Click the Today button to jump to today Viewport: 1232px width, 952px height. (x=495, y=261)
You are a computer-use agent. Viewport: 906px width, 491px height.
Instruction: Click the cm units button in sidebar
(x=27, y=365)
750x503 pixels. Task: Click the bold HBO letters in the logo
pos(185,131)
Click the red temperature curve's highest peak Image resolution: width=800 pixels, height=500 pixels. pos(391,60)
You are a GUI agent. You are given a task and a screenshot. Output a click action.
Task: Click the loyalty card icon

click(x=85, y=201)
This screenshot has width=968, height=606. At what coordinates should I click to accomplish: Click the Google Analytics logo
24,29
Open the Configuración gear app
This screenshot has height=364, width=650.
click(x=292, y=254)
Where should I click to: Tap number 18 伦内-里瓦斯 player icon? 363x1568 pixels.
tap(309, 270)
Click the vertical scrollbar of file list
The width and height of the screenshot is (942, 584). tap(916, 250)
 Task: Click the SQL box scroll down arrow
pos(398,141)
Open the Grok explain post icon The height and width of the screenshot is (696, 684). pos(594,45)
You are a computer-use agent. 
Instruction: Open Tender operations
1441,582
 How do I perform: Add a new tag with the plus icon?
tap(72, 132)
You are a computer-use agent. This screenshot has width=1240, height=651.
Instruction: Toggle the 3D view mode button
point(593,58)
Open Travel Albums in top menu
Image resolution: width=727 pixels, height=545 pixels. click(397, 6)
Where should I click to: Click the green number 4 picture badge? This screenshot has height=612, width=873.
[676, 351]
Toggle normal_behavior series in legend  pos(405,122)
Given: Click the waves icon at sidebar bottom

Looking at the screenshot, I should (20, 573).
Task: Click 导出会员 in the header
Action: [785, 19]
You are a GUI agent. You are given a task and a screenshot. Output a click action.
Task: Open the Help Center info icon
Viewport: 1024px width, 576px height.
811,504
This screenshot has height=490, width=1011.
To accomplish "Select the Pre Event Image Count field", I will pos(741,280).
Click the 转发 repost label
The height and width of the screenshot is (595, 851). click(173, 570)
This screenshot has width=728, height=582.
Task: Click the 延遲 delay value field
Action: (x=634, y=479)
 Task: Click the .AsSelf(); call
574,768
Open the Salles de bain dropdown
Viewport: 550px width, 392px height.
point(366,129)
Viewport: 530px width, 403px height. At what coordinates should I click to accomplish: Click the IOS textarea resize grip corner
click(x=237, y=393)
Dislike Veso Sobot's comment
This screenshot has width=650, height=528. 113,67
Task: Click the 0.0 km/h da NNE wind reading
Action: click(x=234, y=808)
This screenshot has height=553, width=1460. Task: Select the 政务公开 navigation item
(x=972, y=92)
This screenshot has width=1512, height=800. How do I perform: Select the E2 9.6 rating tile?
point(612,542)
• • • • •
REQUIRED ACTION: Return all of the data above exactly, leaving out no line.

EXERCISE SOLUTION:
Click the Today button to jump to today Viewport: 1232px width, 952px height. (x=495, y=261)
You are a computer-use agent. Viewport: 906px width, 491px height.
Instruction: Click the cm units button in sidebar
(x=27, y=365)
750x503 pixels. Task: Click the bold HBO letters in the logo
pos(185,131)
Click the red temperature curve's highest peak Image resolution: width=800 pixels, height=500 pixels. pos(391,60)
You are a GUI agent. You are given a task and a screenshot. Output a click action.
Task: Click the loyalty card icon

click(x=85, y=201)
This screenshot has width=968, height=606. At what coordinates should I click to accomplish: Click the Google Analytics logo
24,29
Open the Configuración gear app
This screenshot has height=364, width=650.
click(x=292, y=254)
Where should I click to: Tap number 18 伦内-里瓦斯 player icon? 363x1568 pixels.
tap(309, 270)
Click the vertical scrollbar of file list
The width and height of the screenshot is (942, 584). tap(916, 250)
 Task: Click the SQL box scroll down arrow
pos(398,141)
Open the Grok explain post icon The height and width of the screenshot is (696, 684). pos(594,45)
You are a computer-use agent. 
Instruction: Open Tender operations
1441,582
 How do I perform: Add a new tag with the plus icon?
tap(72, 132)
You are a computer-use agent. This screenshot has width=1240, height=651.
Instruction: Toggle the 3D view mode button
point(593,58)
Open Travel Albums in top menu
Image resolution: width=727 pixels, height=545 pixels. click(397, 6)
Where should I click to: Click the green number 4 picture badge? This screenshot has height=612, width=873.
[676, 351]
Toggle normal_behavior series in legend  pos(405,122)
Given: Click the waves icon at sidebar bottom

Looking at the screenshot, I should (20, 573).
Task: Click 导出会员 in the header
Action: [785, 19]
You are a GUI agent. You are given a task and a screenshot. Output a click action.
Task: Open the Help Center info icon
Viewport: 1024px width, 576px height.
811,504
This screenshot has height=490, width=1011.
To accomplish "Select the Pre Event Image Count field", I will pos(741,280).
Click the 转发 repost label
The height and width of the screenshot is (595, 851). click(173, 570)
This screenshot has width=728, height=582.
Task: Click the 延遲 delay value field
Action: (x=634, y=479)
 Task: Click the .AsSelf(); call
574,768
Open the Salles de bain dropdown
Viewport: 550px width, 392px height.
point(366,129)
Viewport: 530px width, 403px height. At what coordinates should I click to accomplish: Click the IOS textarea resize grip corner
click(x=237, y=393)
Dislike Veso Sobot's comment
This screenshot has width=650, height=528. 113,67
Task: Click the 0.0 km/h da NNE wind reading
Action: click(x=234, y=808)
This screenshot has height=553, width=1460. Task: Select the 政务公开 navigation item
(x=972, y=92)
This screenshot has width=1512, height=800. How do I perform: Select the E2 9.6 rating tile?
point(612,542)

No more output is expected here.